Sage has been used in Europe for centuries as a spice and a medicine. There are many different species of sage, with some reports describing over 500 species. Salvia officinalis and Salvia lavandulaefolia/Salvia lavandulifolia are two species covered in this monograph; both are used interchangeably in commerce. However, Salvia officinalis is more commonly used medicinally, horticulturally, and commercially and although Salvia lavandulifolia is a related species, it is unclear whether the actions of S. officinalis and S. lavandulifolia are interchangeable.
Sage is a popular European treatment for inflammations of the mouth and throat, upset stomach) and excessive sweating, in addition to other uses. An extract of sage (Salvia libanotica) native to the Mediterranean region has been noted as a popular plant remedy used by Middle Eastern people as a soporific and antimicrobial and to treat colds, influenza, abdominal pain, headaches, heart disorders, and gall stones. Sage has a long history of use against inflammation of the oral cavity and throat when used as a mouthwash or gargle, especially in Europe.

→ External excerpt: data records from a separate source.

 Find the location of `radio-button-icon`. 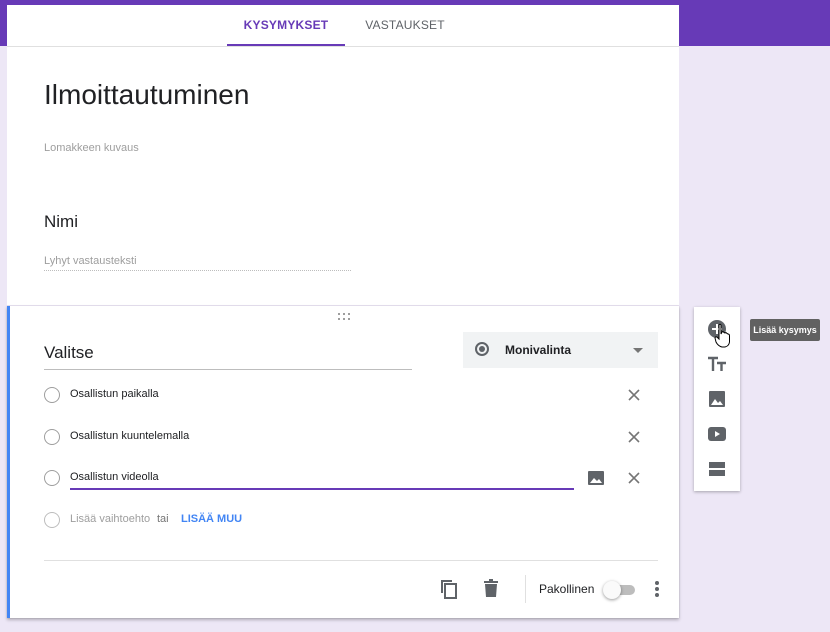

radio-button-icon is located at coordinates (482, 349).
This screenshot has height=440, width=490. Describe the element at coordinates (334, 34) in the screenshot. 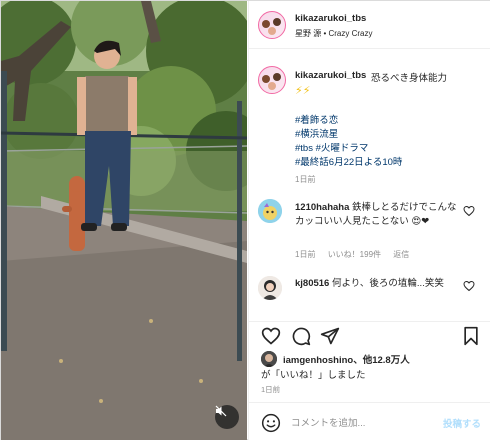

I see `audio-track-label: 星野 源 • Crazy Crazy` at that location.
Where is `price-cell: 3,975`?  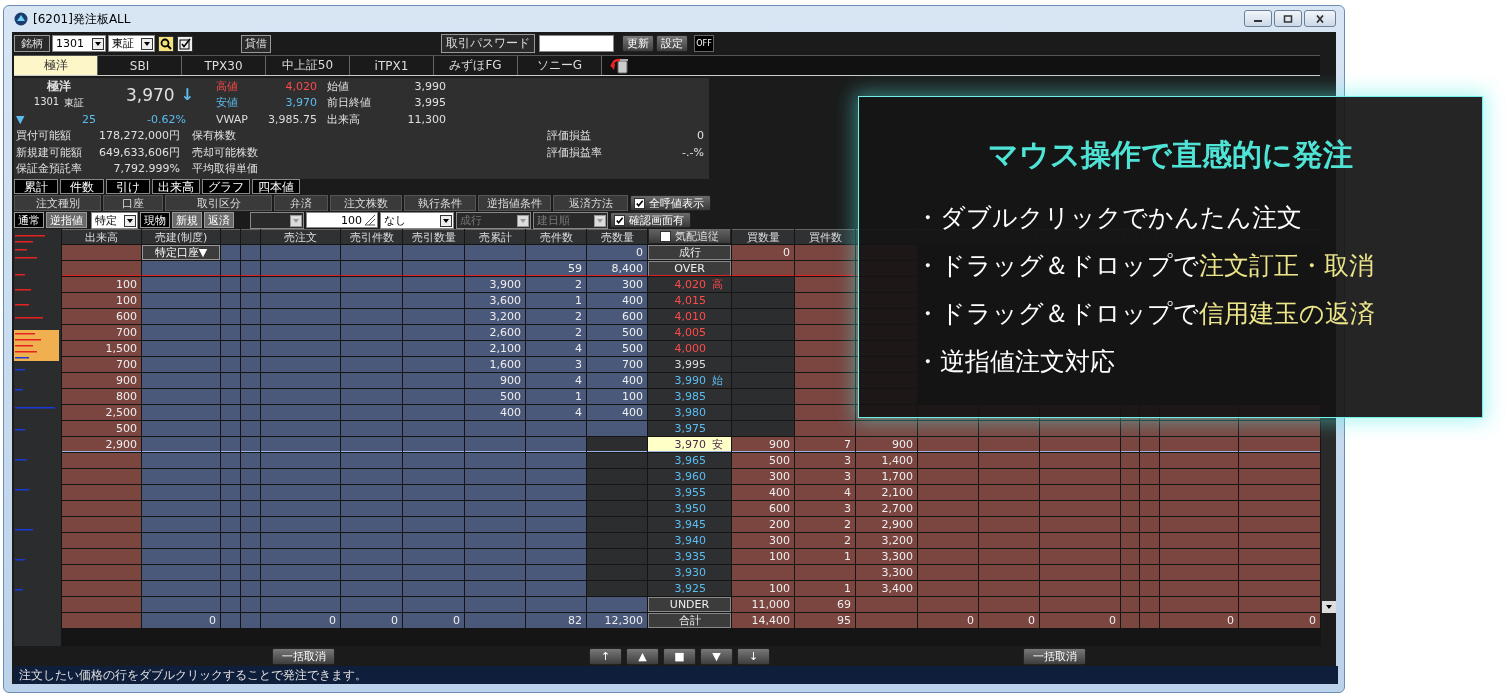 price-cell: 3,975 is located at coordinates (690, 428).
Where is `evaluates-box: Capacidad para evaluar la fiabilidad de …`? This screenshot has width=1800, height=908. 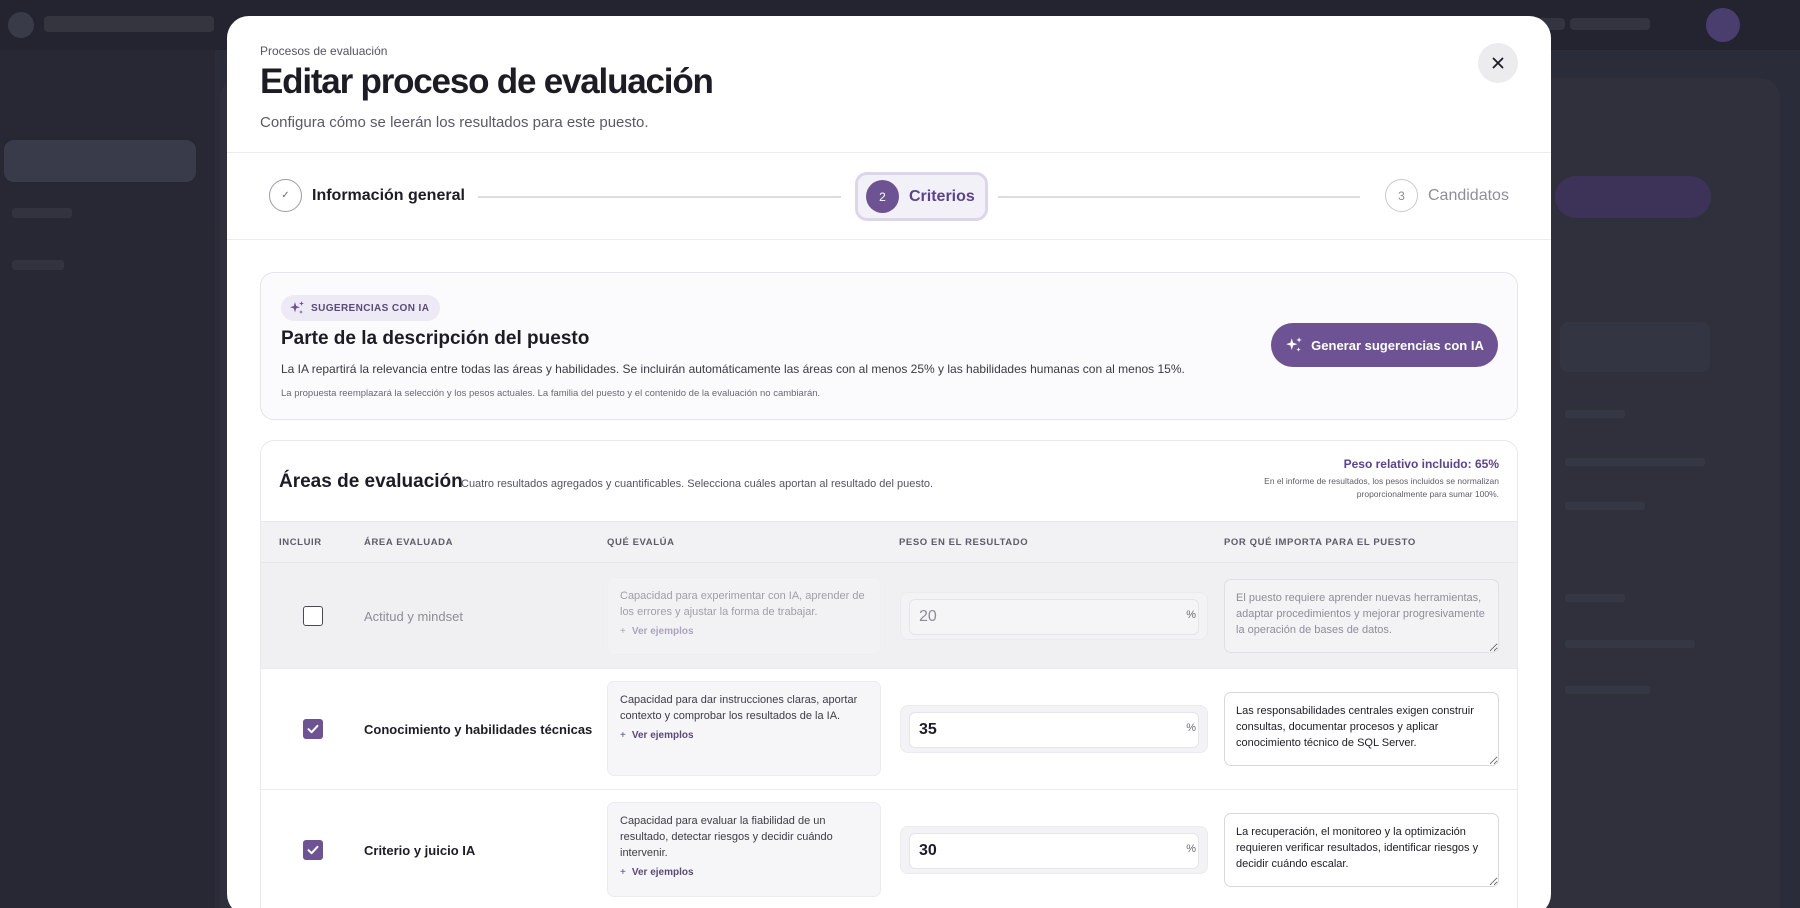
evaluates-box: Capacidad para evaluar la fiabilidad de … is located at coordinates (744, 850).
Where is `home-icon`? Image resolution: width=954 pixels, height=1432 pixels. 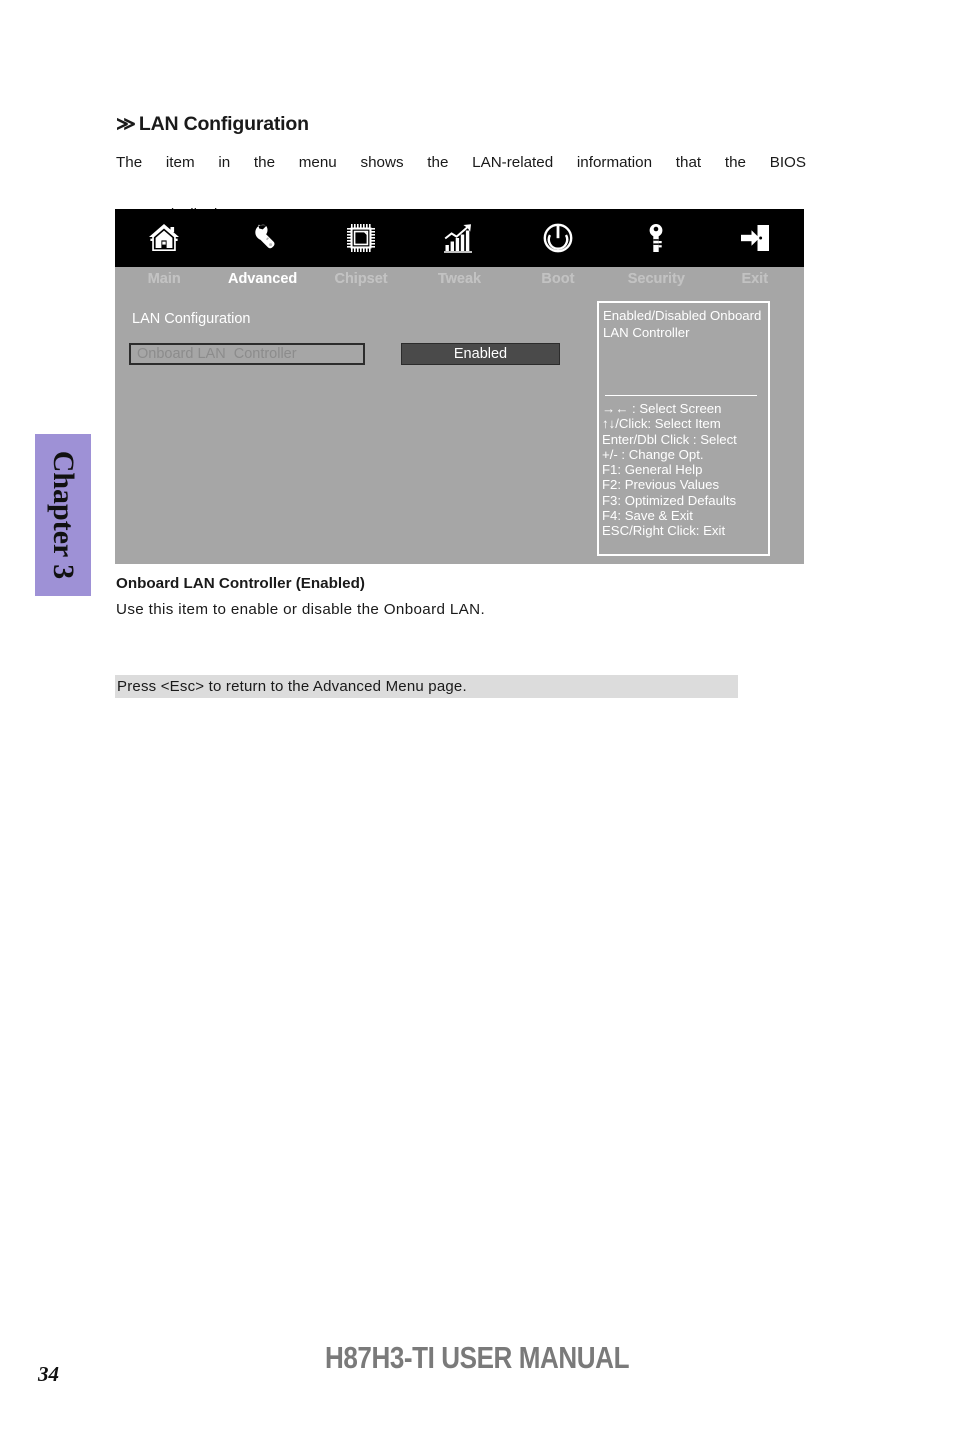 home-icon is located at coordinates (164, 238).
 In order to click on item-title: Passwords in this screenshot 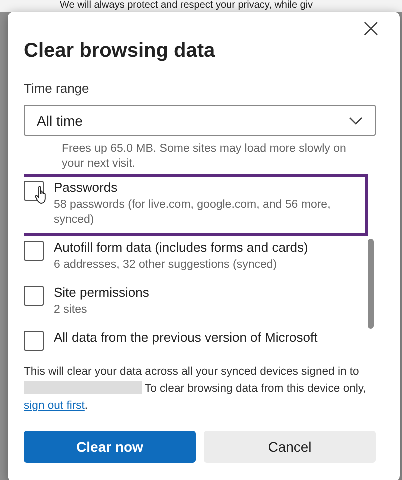, I will do `click(86, 188)`.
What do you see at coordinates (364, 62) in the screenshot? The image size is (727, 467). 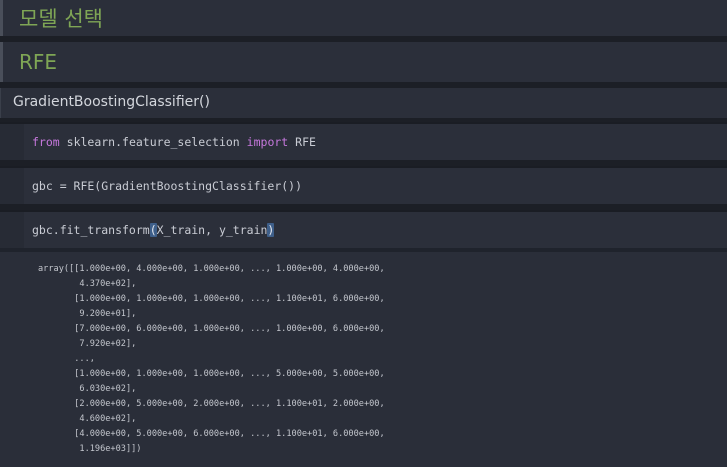 I see `markdown-cell-rfe: RFE` at bounding box center [364, 62].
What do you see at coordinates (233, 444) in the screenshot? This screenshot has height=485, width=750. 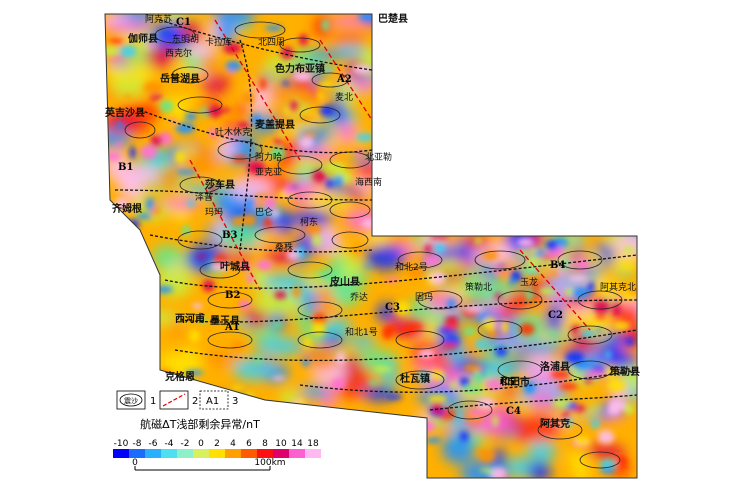 I see `color-tick-label: 4` at bounding box center [233, 444].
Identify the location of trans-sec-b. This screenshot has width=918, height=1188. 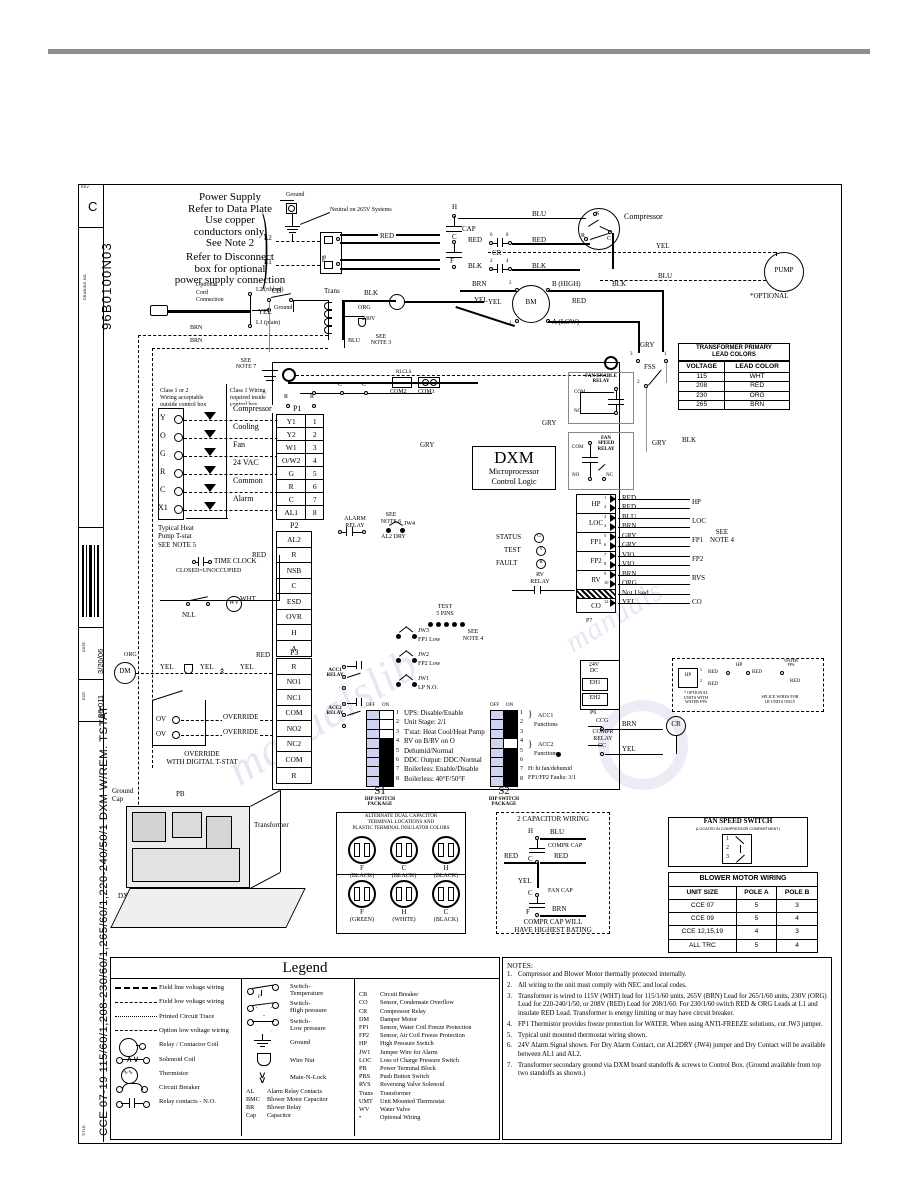
(354, 316).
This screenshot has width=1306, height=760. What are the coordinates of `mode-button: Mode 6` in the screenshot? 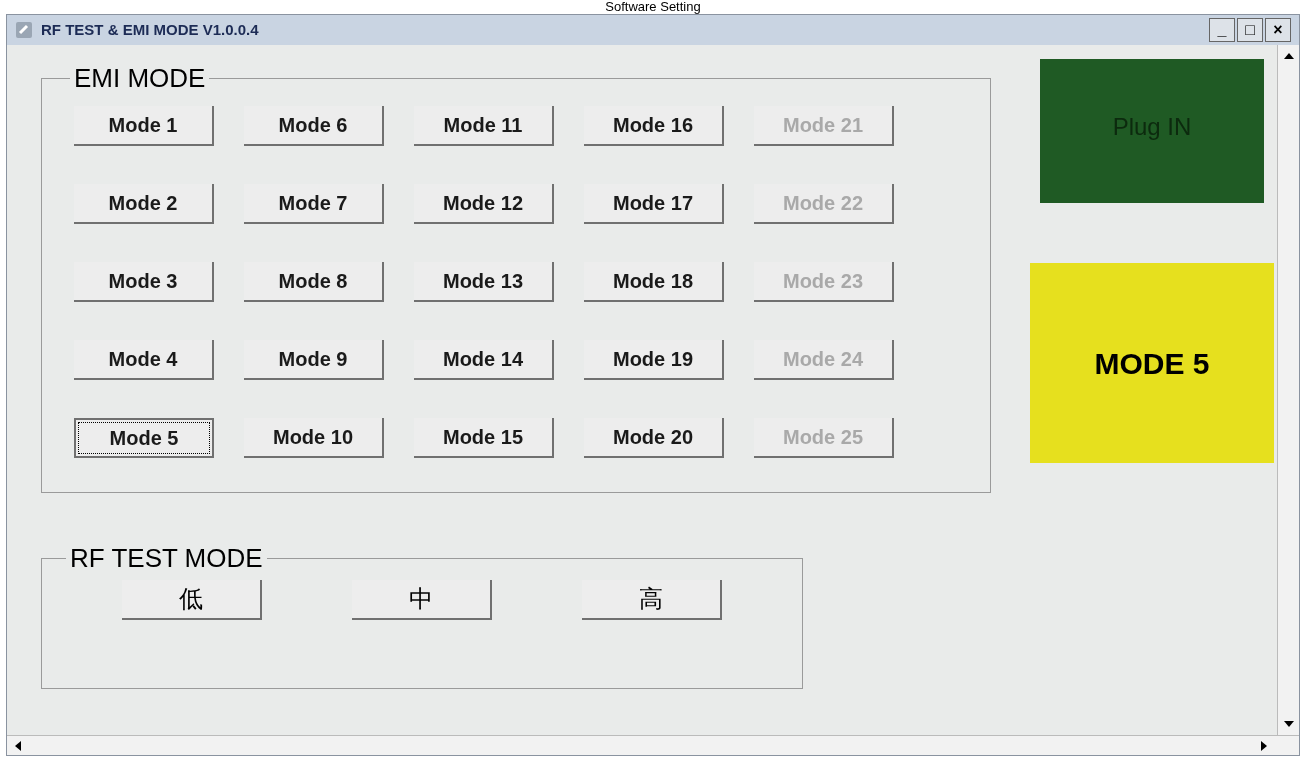 It's located at (314, 126).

The strongest evidence for the use of sage comes from clinical trials conducted with sage for Alzheimer's disease, menopausal discomfort, pharyngitis, herpes infections, and to improve mood, cognition, and memory. Potential uses of sage include decreasing menopausal symptoms and for lung cancer prevention.
Black sage, broad-leafed sage, common sage, dalmation sage, East Mediterranean sage, edelsalbei, feuilles de sauge (French), garden sage, gartensalbei, Greek sage, Herba salviae, kitchen sage, Labiatae (former family name), Lamiaceae (family), meadow sage, Newe Ya'ar No. 4, oleoresin sage, quinines, red sage, royleanones, salbeiblatter, Salvia fruticosa, Salvia hispanorum Lag., Salvia lavandulaefolia, Salvia lavandulaefolia Vahl., Salvia lavandulifolia, Salvia lavandulifolia Vahl., Salvia libanotica, Salvia mellifera, Salvia officinalis, Salvia officinalis L. "Desislava," Salvia officinalis var. purpurea, Salvia officinalis x Salvia fruticosa, Salvia reflexa Hornem., Salvia triloba, Salvin, sawge, scarlet sage, Spanish sage, true sage.
Note: This monograph does not contain information on clary sage (Salvia sclarea), red or Chinese sage (danshen or Salvia miltiorrhiza), prairie sage (Artemisia ludoviciana), white sage (Salvia apiana), or Jerusalem sage (Phlomis fruticosa).
These uses have been tested in humans or animals. Safety and effectiveness have not always been proven. Some of these conditions are potentially serious, and should be evaluated by a qualified healthcare provider.
Sage has long been suggested to improve memory. Several trials provide evidence for the use of sage. Additional study is needed to confirm these findings and determine the best dose.
Sage has long been suggested to improve mood. Several trials provide evidence for the use of sage. Additional study is needed to confirm these findings and determine the best dose.
Sage mouthwashes and gargles have been approved for use against sore throat in Germany by the German Commission E for many years. Additional study is needed comparing sage to standard therapies.
Alzheimer's disease is characterized by memory loss that interferes with social and occupational functioning. Early evidence suggests that sage oil may be useful in the treatment of Alzheimer's disease.
Early evidence suggests that sage extracts may be useful in the treatment of herpes skin manifestations.
Sage has been tested against menopausal symptoms with promising results.
Lung cancer prevention
Sage used daily as a spice in foods has been associated with a lower risk of lung cancer in the Mediterranean diet.